Regardless of raising a technical or non-technical startup, every founder needs to understand how the funding works. If you are keen to learn about the funding processes in the startup sphere, this article is for you.

First of all, funding is not a given process. Even the most brilliant startup idea needs to get those processes running. So, how do funding works and what are the main stages and rounds?

What is the funding round?

Each time startups gain impactful investments to their business is called a funding round. Each round is typically designed to give them enough capital to go to the next stage of their business.

The names for the rounds may vary depending on the industry.  However, they all follow the same principle and based on the same ideas. Now let’s take a look at these funding rounds and how they work and what sets them apart from each other.

Pre-Seed Startup Stage

This stage commonly does not include any funding and considered a more preparational one. This period refers to a period of time when a company makes all of the preparations to attract investments to the startup project. However, there can be some funding in the form of family or friends’ investments for business idea evaluation and all of the earliest company’s requirements to establish a funding campaign.

What is a “Seed” Stage?

Seed capital is the starting funding that is used to start the development of a business or a new product. Seed capital attraction is the first step of business establishment.

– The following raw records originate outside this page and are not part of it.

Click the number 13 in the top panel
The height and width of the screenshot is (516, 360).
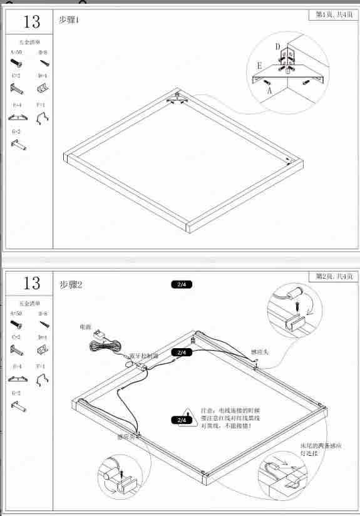coord(32,22)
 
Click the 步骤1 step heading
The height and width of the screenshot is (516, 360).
coord(69,20)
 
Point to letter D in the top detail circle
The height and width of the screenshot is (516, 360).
coord(277,46)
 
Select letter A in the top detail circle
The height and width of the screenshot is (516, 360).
coord(270,90)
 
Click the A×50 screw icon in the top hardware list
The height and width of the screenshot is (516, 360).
coord(16,63)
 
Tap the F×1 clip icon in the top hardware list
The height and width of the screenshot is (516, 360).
coord(43,117)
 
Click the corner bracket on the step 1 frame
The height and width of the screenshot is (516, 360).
coord(177,96)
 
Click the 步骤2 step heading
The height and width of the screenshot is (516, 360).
coord(71,285)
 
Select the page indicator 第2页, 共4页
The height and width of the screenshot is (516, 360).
coord(334,276)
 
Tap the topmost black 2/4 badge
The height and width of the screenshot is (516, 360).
coord(182,284)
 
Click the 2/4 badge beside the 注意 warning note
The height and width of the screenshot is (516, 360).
coord(182,420)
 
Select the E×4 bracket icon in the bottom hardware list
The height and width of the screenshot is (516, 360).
coord(18,378)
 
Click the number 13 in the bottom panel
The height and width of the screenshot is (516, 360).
coord(32,283)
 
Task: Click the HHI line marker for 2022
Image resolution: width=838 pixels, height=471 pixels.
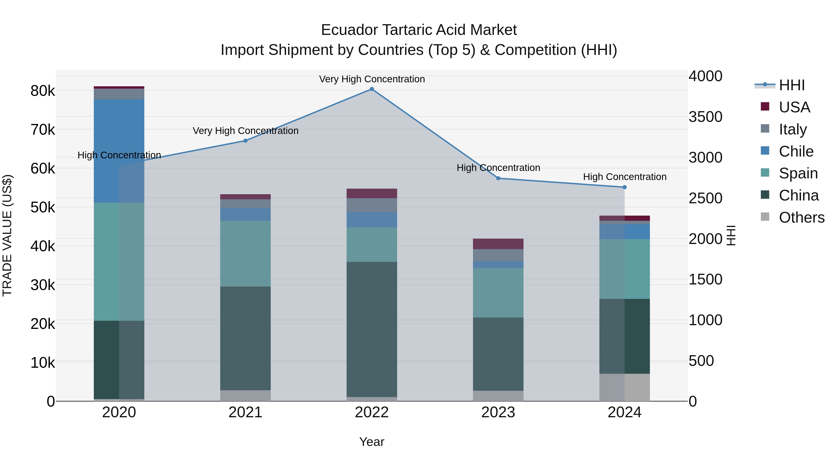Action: pos(372,89)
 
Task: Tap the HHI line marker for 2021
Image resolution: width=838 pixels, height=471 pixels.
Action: pos(246,141)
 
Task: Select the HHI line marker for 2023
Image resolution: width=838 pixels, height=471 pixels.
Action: pos(498,178)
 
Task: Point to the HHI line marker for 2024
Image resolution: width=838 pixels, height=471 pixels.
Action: pos(625,187)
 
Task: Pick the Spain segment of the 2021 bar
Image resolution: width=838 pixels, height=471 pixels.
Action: pos(246,254)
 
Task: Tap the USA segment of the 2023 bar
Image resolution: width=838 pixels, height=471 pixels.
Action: pos(498,244)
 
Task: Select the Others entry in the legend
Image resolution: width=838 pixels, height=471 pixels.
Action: pos(801,217)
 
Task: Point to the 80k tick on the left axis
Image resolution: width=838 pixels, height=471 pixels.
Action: pos(43,91)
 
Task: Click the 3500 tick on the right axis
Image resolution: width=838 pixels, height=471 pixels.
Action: pos(705,117)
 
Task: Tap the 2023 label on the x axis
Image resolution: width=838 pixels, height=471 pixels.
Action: pos(498,412)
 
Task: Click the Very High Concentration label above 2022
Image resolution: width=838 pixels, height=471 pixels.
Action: pos(372,79)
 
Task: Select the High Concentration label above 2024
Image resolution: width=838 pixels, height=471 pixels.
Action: pos(625,177)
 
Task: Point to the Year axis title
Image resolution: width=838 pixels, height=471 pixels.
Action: pos(372,442)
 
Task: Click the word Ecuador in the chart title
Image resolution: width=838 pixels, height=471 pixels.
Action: pos(349,30)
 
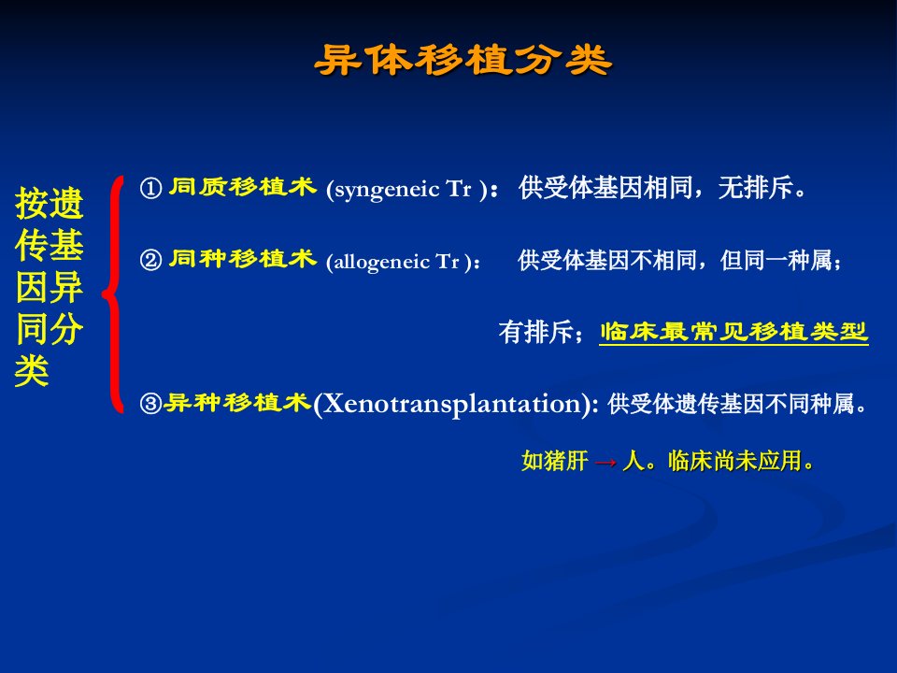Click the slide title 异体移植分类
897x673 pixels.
click(463, 60)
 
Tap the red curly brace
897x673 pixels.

The “Seed” stage is the first actual stage of startup funding. Establishment of successful startup business idea and first revenue will affect the future growth of your startup. However, despite seed-stage being the earliest stage of startup funding, it can include investments that can vary from $10 000 to 2 million. Most companies raising seed funding are valued at somewhere between $3 million and $6 million.

Series A

At this stage, the startup is an already established company with a defined business model and vector of its strategic development. Typically, Series A rounds vary from $2 million to $15 million.

At this stage, your investors won’t look just at the idea of your startup. Series A requires from startup companies to have the fundamental strong business that will become a money-making successful company, to attract the investments. Unless your startup has been acknowledged as a “unicorn” you need to have a strong strategy to run successfully at this stage.

Series B

The Series B stage of startup funding is all about business growth. Companies at this stage already have passed the development stage and now are focusing on the market expanding and the increments in their user base.

Investors help startups in growing and stabilization on the market. The estimated capital raised in a Series B round tends to be somewhere between $7 million and $10 million. However, if the company has gained a lot of success at the previous stage, the numbers can be higher and vary between $30 and $60 million.

At the Series B stage, you need to focus on the talent acquisition to take the sales and marketing of your company to the next level and increase the overall market of your product or service. The investment attraction at this stage is similar to the Series A round.

Series C

At this stage all the processes of the company are well-established and the most actual need for the business is scaling. The investments at this stage are required to expand to new markets, development of new products or even acquirement of other companies.  Series C is all about the scaling and growing furthermore. For this stage, the average number of investments often starts from $100 million and more.

Investments at this stage are the safest because of the company’s general success. At this stage, the investors are easily attracted to participate in funding for companies that are already thriving.

Commonly, after passing this stage the company is no longer considered a startup and is not looking for investors to help them. However, some of the companies may take their business to the D and even a Series E stages.


Understanding the difference between the startup round will help you to evaluate the strategy of your particular project development. The general idea of startup funding is that investors offer their money to take in return for an equity stake in the business. Between these rounds, investors rely on the different aspects of a company, which is key to define their potential.